Pursuant to s. 655 of the Criminal Code the accused admitted the following facts:
1.At all times material to this matter, the person the police officer referred to in the indictment was a with the City of Q Police Service and as such as a peace officer.
2.On September 20, 1993 at 9:00 A.M. the accused were observed to be walking on a public sidewalk in front of the Police Station in Q, Sask. carrying a sign which had printed on one side the words "Did [the police officer] just allow or help with the rape/sodomy of an 8 year old" and on the other side the words "If you admit it [police officer] then you might get help with your touching problem".
3.The accused were accompanied by a number of other persons. The sign and the printing thereon were clearly visible to persons passing by and to those looking out of the windows of the Police Station.
4.The Police Station is the place of employment of the police officer.
The accused were observed by other police officers while carrying the sign. They were recorded on videotape in their activities and then arrested and charged.
The sign carried by Johanna Lucas was in the following form.
IF YOU ADMIT IT [POLICE OFFICER] THEN YOU MIGHT GET HELP WITH YOUR TOUCHING PROBLEM
The other side read:
DID [THE POLICE OFFICER] JUST ALLOW OR HELP WITH THE RAPE & SODOMY OF AN 8 YEAR OLD
The sign carried by John Lucas was in the following form:
DID [THE POLICE OFFICER]HELP/OR TAKE PART IN THE RAPE & SODOMY OF AN 8 YEAR OLD
THE [L] PAPERS PROVE [THE POLICE OFFICER] ALLOWED HIS WITNESS TO RAPE
The other side read:
THE [L] PAPERS PROVE [THE POLICE OFFICER] ALLOWED THE FALSE ARREST & DETENTION OF MRS. LUCAS, WITH A FALSIFIED INFORMATION
THE LAW
Section 300 reads:
300. Every one who publishes a defamatory libel that he knows is false is guilty of an indictable offence and liable to imprisonment for a term not exceeding five years.
The Crown must prove that a person charged under s. 300 knew that the published defamatory libel was false.
The definitions of "defamatory libel" and "publishes" are found in ss. 298 and 299 of the Criminal Code. They read:
298. (1) A defamatory libel is matter published, without lawful justification or excuse, that is likely to injure the reputation of any person by exposing him to hatred, contempt or ridicule, or that is designed to insult the person of or concerning whom it is published.
(2) A defamatory libel may be expressed directly or by insinuation or irony
(a) in words legibly marked upon any substance, or
(b) by an object signifying a defamatory libel otherwise than by words.

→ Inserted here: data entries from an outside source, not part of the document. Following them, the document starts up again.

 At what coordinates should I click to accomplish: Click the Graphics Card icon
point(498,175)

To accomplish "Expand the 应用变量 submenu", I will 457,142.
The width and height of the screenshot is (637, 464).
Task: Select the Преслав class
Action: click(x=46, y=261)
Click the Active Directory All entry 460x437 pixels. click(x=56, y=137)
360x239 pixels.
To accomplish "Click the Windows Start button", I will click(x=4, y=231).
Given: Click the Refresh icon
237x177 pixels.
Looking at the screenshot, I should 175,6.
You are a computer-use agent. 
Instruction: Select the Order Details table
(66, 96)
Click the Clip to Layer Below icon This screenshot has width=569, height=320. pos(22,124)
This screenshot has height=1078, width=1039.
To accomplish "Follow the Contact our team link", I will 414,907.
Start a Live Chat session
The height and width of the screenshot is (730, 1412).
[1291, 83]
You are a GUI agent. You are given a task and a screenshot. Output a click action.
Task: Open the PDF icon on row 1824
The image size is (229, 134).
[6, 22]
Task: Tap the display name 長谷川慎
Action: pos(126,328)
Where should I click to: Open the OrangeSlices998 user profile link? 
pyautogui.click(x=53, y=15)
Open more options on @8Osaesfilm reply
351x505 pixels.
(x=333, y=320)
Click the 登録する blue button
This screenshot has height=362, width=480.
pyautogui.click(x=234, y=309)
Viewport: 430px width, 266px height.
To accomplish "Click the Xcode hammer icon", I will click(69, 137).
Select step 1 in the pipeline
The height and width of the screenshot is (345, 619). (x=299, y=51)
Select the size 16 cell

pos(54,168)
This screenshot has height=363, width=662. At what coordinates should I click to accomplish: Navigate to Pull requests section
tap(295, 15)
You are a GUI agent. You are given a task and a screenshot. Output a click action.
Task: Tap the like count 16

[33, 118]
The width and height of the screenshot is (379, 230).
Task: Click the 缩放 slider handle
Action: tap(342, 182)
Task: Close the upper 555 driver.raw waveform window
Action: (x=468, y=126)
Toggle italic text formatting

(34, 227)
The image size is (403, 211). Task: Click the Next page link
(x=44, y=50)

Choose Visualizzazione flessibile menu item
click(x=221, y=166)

299. A person publishes a libel when he
(a) exhibits it in public,
(b) causes it to be read or seen, or
(c) shows or delivers it, or causes it to be shown or delivered, with intent that it should be read or seen by the person whom it defames or by any other person.
It is to be noted that neither of the foregoing sections refers to the truth or falsity of the defamatory libel. Further, ss. 298 and 299 are very broad. Counsel for the applicants submits that a broad range of relatively trivial or innocuous material would fall within those provisions of the Criminal Code. Counsel for the respondent concedes that this is so. I agree. However, courts have held that criminal sanctions for defamatory libel should be available for serious, not trivial libels. In Gleaves v. Deakin, [1979] 2 All E.R. 497 (H.L.) Lord Scarman stated at p.508-09:
It is, however, not every libel that warrants a criminal prosecution. To warrant prosecution the libel must be sufficiently serious to require the intervention of the Crown in the public interest.
. . .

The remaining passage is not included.